Mark Okerstrom has more experience than most when it comes to acquiring companies. As CFO and Executive Vice President, Operations of US travel company Expedia, Inc., he has overseen more than US$8b of acquisitions and divestitures, and he emphasizes that every deal is underpinned by a clear alignment with corporate strategy.
“We examine 50–100 possible transactions a year,” he says. “Every year, we take a close look at where we want this company to be in the next three to five years. We look at our organic prospects and the trajectories that all of our businesses are on and we see gaps – places where we want to either fill in white space in our existing portfolio, or we want to accelerate some of our capabilities or growth prospects. We fill those gaps with M&A.”
Naturally, there isn’t a one-size-fits-all model. “Every deal is different,” says Okerstrom, who explains that he has learned to address each potential acquisition on its own merits.
“If you take a deal like trivago [in which Expedia acquired a majority stake in the German hotel search company for US$570m in 2013], the thesis was: this is a great company which has phenomenal growth prospects. Yes, our global scale and our presence in the US – a market they wanted to enter – was helpful, but really the base thesis was that we had the opportunity to create a huge amount of shareholder value.”
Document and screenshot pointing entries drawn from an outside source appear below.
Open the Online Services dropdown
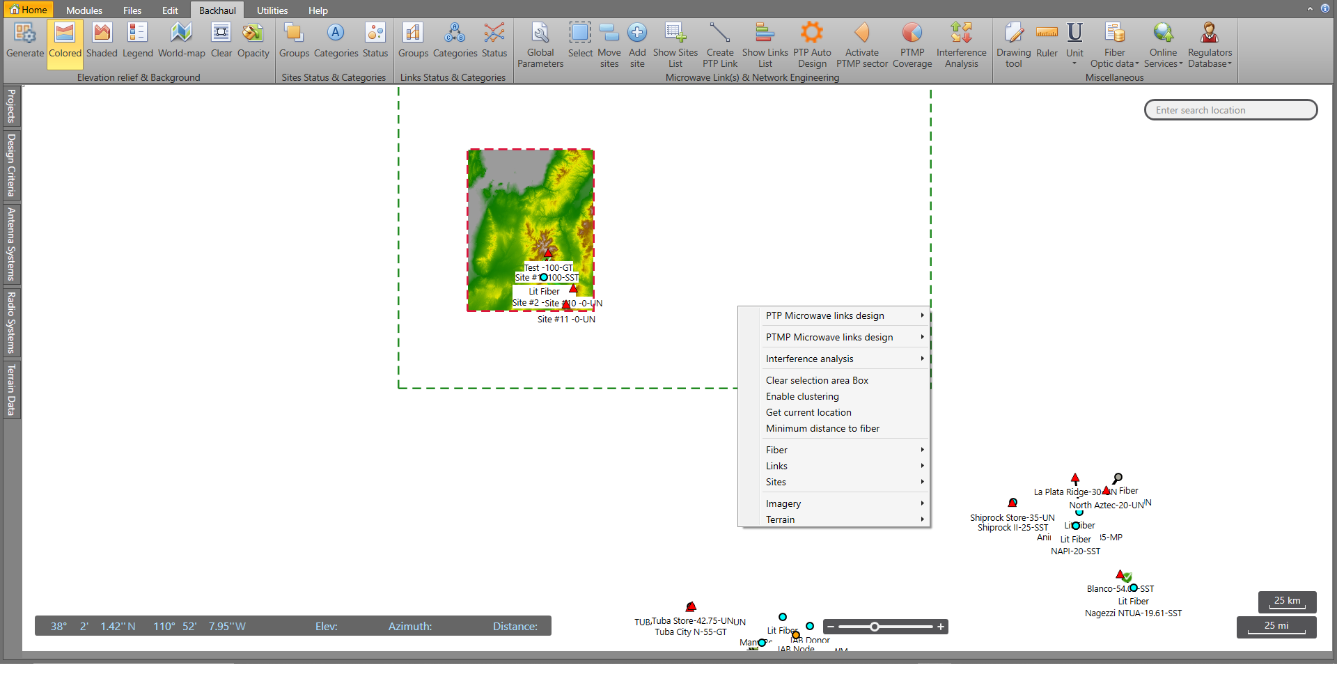click(x=1162, y=43)
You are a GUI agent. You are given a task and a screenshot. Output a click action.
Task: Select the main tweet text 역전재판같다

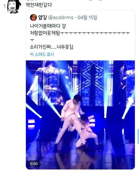pyautogui.click(x=39, y=5)
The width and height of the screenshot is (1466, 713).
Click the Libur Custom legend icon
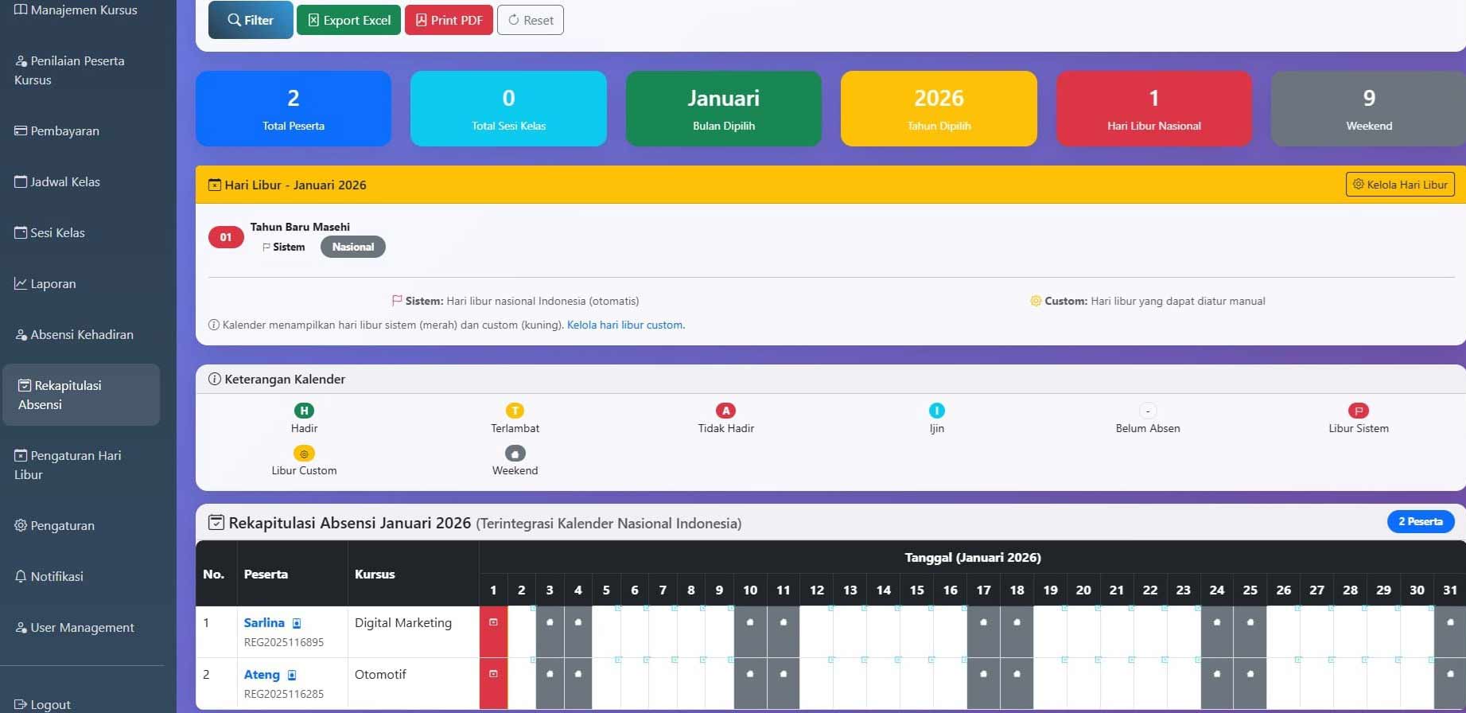(304, 454)
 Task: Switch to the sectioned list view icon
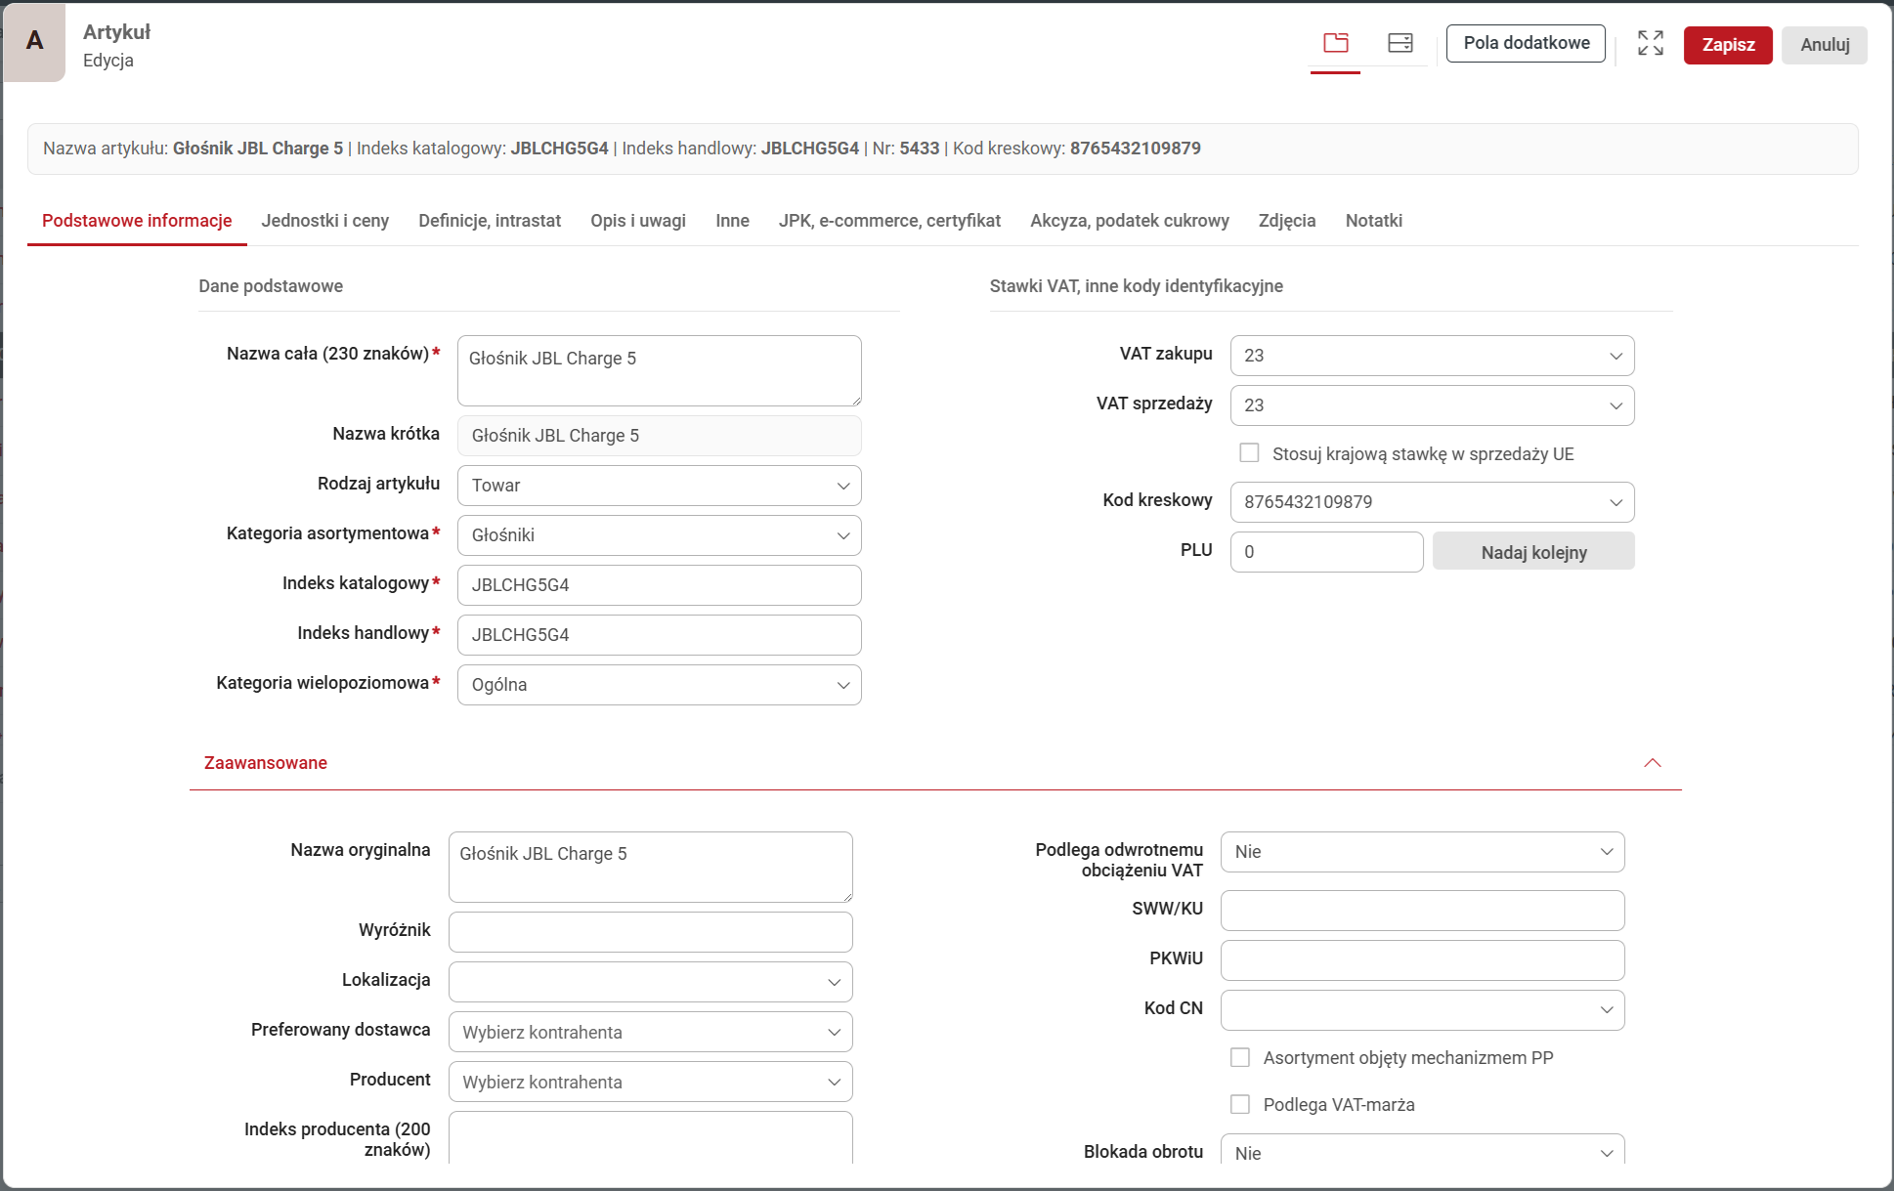[x=1399, y=43]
Okerstrom contrasts that with the more recent acquisition of global online travel company Orbitz for US$1.3b. “There, we had a very clear deal thesis around the ability to realize significant cost synergies, at the same time as actually making the consumer product better and therefore driving revenue synergies. In that respect, it’s the complete opposite of trivago. With Orbitz, it was all about leveraging the Expedia platforms to create the value.”